We have learned from the recent Wiki Leaks releases, to no one’s surprise, that Chinese authorities have told the Obama administration about the frustrations of dealing with the paranoid regime in Pyongyang. It is one thing for the Chinese to share light moments with Americans about the wackiness of North Korea’s rulers, it is another to think that the Chinese would be happy with having a U.S. ally entrenched on their frontier in the event of the collapse of the Pyongyang regime and the unification of the Korean Peninsula under the rule of Seoul.

What makes Korea so dangerous is the presence of four governments that cannot afford to be seen to back down. The North Korean regime obviously falls into that category. But so too does the current government in Seoul that is publicly committed to taking a hard line in response to any military incidents initiated by the North. And the Obama administration is far from strong in the aftermath of the drubbing the Democrats received in the recent Congressional elections.

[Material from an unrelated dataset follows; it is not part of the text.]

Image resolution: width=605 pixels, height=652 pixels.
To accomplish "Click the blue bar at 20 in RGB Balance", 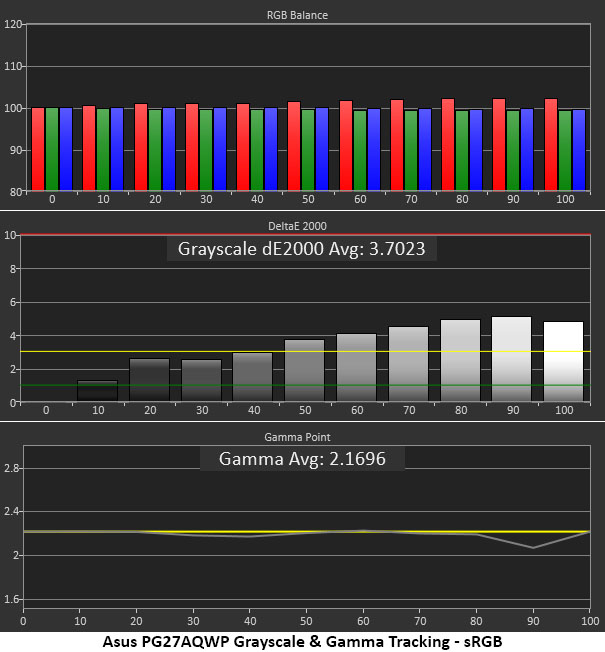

President Obama is looking weak everywhere at the moment. He can’t talk the Republicans into ratifying a nuclear weapons treaty with Russia right now---he needs a two-thirds vote in the Senate for ratification---and the Russians are warning of a possible new nuclear arms race.

So Obama can’t afford to back down in Korea----thus the presence of the USS George Washington.

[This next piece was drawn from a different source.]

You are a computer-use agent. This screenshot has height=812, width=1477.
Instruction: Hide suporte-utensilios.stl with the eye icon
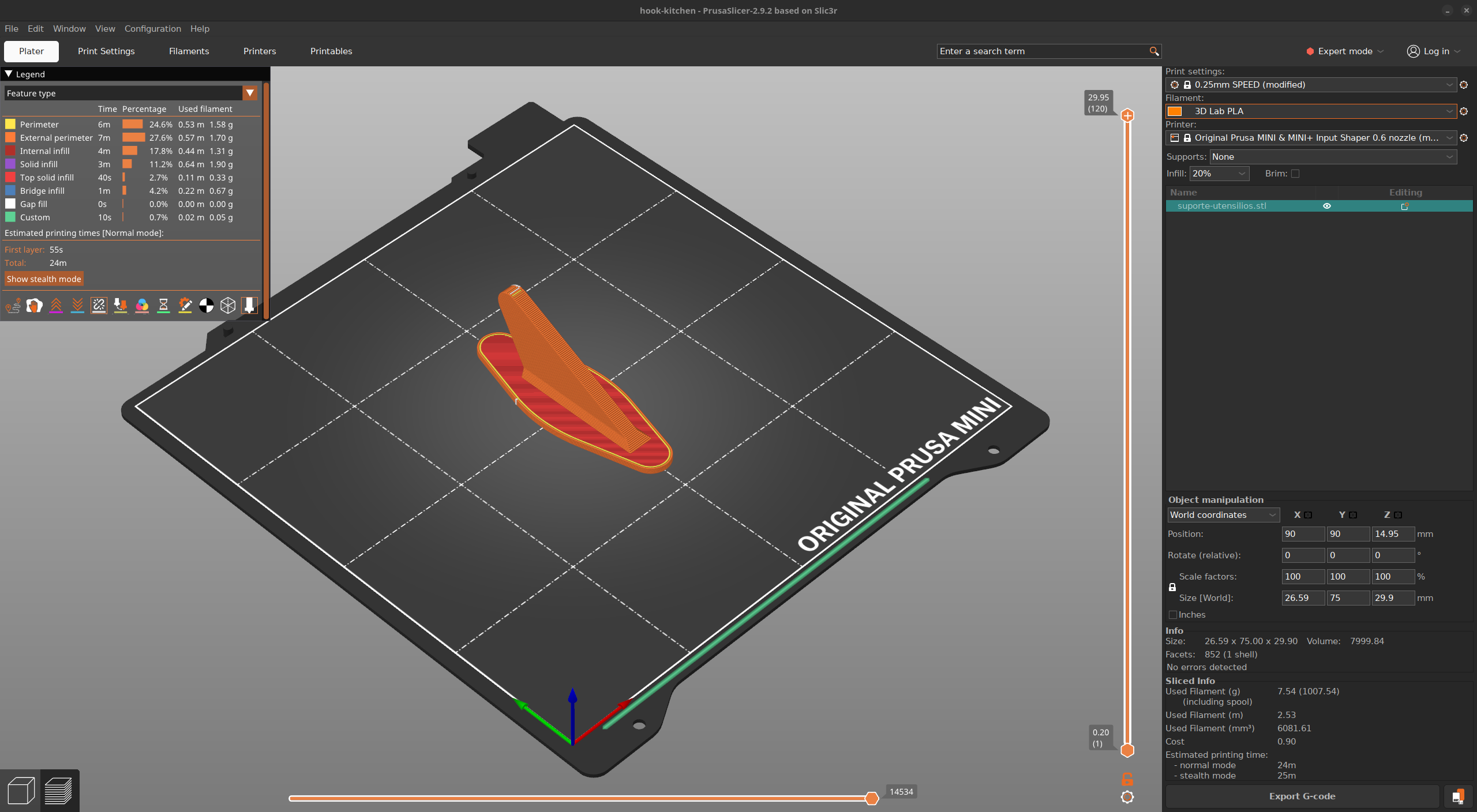[1327, 206]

Beijing may go along with all of this. But the rulers of China are well aware that they run the world’s new superpower and they’ll only stand for so much provocation in the Yellow Sea.

We’ll likely get through this incident in one piece. But what about the next one, and then the one after that? The assassination the Archduke Franz Ferdinand in Sarajevo in June 1914 was not the first grave crisis to embroil the European Great Powers in the years before the outbreak of the First World War. It just happened to be the one that got out of control.

That kind of problem exists in Korea. A sudden incident, given the array of forces in the region----the assassination of a South Korean leader for instance, or some other dramatic development----could trigger a chain of events that no one could stop. That’s how leaders who don’t want a war, but who can’t afford to back down can end up sending the Great Powers they rule into conflict against one another.